News
2008 News & Highlights
- Great News! Colony has been selected by the DOE Office of Science to receive funding for three additional
years! Over that timespan, we will focus on furthering our strategies and obtaining results with
key scientific applications.
|
March, 2008: The Office of Advanced Scientific Computing's Computer Science program
recently announced that they are awarding new funds to the Colony Project to continue their
collaborative work on improving high performance computing (HPC) system software stacks.
Today's system software stacks, including operating systems and runtime systems,
unnecessarily limit performance or portability (or in some cases, both). Strategies
developed by the Colony Project address a wide range of system software problems such
as operating system interference (noise) while introducing important adaptive
capabilities that free workloads from performance-reducing load imbalances.
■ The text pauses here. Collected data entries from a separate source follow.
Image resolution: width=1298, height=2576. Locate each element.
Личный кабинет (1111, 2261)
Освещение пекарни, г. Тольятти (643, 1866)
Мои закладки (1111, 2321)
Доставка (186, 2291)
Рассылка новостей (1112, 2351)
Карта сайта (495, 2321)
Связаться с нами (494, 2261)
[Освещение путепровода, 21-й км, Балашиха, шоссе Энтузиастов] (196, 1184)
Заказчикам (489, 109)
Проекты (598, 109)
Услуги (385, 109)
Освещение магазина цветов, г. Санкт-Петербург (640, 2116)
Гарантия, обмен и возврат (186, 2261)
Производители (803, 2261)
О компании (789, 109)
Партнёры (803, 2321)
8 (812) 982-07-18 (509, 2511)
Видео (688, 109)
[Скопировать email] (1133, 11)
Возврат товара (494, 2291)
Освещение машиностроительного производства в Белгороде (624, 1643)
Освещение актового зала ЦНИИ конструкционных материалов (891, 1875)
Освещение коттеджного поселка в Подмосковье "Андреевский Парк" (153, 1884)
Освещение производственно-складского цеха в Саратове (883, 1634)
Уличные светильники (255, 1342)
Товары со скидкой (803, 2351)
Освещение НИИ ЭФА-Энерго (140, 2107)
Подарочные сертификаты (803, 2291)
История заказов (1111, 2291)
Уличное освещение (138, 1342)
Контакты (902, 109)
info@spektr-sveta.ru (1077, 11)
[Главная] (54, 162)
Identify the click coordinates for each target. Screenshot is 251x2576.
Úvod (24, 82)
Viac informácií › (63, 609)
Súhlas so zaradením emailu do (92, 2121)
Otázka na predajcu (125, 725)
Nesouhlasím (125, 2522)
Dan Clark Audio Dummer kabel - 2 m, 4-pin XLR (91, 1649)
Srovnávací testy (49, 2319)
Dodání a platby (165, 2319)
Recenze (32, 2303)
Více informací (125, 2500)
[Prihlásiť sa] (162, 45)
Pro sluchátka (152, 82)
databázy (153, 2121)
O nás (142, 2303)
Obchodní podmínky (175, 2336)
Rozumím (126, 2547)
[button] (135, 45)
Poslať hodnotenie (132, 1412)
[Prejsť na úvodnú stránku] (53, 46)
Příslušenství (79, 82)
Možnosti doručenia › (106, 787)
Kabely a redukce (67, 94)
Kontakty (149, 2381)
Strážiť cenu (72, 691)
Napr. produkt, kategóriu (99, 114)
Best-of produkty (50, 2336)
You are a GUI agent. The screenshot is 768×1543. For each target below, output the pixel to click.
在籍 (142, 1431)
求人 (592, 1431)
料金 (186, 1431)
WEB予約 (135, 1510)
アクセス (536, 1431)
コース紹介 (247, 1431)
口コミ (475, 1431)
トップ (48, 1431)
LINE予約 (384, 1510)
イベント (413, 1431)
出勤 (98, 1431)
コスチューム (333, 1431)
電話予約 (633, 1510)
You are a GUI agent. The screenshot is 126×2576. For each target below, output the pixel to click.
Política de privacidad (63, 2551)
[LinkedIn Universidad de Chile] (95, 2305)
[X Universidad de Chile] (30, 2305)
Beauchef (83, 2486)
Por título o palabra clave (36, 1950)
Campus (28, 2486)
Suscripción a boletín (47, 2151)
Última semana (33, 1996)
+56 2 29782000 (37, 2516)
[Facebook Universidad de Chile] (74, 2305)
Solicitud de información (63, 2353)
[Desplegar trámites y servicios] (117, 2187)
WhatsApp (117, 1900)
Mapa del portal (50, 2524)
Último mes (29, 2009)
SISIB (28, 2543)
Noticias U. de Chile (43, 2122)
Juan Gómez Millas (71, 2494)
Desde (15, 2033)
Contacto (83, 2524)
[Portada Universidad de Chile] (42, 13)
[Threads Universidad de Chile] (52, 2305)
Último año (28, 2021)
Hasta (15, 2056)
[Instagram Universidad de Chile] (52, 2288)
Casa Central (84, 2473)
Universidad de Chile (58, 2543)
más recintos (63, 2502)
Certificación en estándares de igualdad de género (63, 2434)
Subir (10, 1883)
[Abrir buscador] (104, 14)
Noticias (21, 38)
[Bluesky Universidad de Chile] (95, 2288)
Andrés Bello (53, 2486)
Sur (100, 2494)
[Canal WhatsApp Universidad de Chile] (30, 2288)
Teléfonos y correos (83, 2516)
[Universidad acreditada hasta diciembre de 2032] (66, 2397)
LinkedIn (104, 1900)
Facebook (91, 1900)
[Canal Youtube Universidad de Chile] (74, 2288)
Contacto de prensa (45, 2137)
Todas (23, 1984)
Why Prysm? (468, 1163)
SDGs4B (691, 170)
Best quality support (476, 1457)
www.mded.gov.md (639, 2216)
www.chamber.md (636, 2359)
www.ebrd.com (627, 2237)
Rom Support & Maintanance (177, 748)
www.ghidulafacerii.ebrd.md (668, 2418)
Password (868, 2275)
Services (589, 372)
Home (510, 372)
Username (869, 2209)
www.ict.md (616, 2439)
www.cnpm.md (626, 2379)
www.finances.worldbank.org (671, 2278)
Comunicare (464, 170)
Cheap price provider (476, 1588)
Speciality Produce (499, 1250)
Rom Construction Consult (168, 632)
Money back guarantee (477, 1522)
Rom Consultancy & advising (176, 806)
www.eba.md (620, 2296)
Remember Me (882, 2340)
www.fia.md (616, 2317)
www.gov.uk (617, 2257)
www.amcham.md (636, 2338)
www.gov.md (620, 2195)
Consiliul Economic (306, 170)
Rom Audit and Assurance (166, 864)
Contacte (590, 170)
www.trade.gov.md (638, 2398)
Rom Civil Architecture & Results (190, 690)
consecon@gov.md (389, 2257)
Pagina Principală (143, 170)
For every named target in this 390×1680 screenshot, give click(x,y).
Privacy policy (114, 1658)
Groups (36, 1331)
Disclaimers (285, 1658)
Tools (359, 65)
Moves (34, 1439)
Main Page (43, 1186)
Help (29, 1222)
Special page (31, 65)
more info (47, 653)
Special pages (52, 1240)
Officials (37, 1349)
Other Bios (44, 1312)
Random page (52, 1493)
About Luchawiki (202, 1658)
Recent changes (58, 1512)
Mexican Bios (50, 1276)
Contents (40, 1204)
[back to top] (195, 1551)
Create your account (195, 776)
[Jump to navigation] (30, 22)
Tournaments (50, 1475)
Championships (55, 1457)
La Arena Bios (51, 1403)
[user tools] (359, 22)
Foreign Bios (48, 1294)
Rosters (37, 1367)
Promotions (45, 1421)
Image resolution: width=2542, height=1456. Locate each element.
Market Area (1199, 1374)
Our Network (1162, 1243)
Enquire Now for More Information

Colony Project is a collaborative effort that includes the IBM T.J. Watson Research Center,
and the University of Illinois at Urbana-Champaign. Colony began its research effort
in 2005 and has received its major funding through the DOE Office of Science Advanced
Scientific Computing Research (ASCR) program (ASCR link
here, ASCR's computer
science projects link here).
|
- The Colony project received computer time as part of the
Spring 2008 BGW Day
. On May-23-2008, we performed a number of experiments to evaluate our latest coordinated scheduling
kernel (including parameter space studies). The tests were successful and we will be publishing our findings
soon.
2007 Highlights
- Scaling results from July-26-2007 experiments conducted by the Colony team on their big-pages kernel at the Sixth
BGW Day are now available in this report. Additional results in
the areas of Resource management and fault tolerance are also
available from experiments we conducted during the Fourth BGW Day. These experiments were performed on a
20,000+ core system at IBM's T. J. Watson facility.
- Compute node Linux demonstrated running NAS parallel benchmark, Charm++ application, and other programs.
- We assessed operating system evolution on the basis of several key factors related to system call functionality.
These results were the basis for a paper presenting the system call usage trends for Linux and Linux-like
lightweight kernels. Comparisons are made with several other operating systems employed in high performance
computing environments including AIX, HP-UX, OpenSolaris, and FreeBSD.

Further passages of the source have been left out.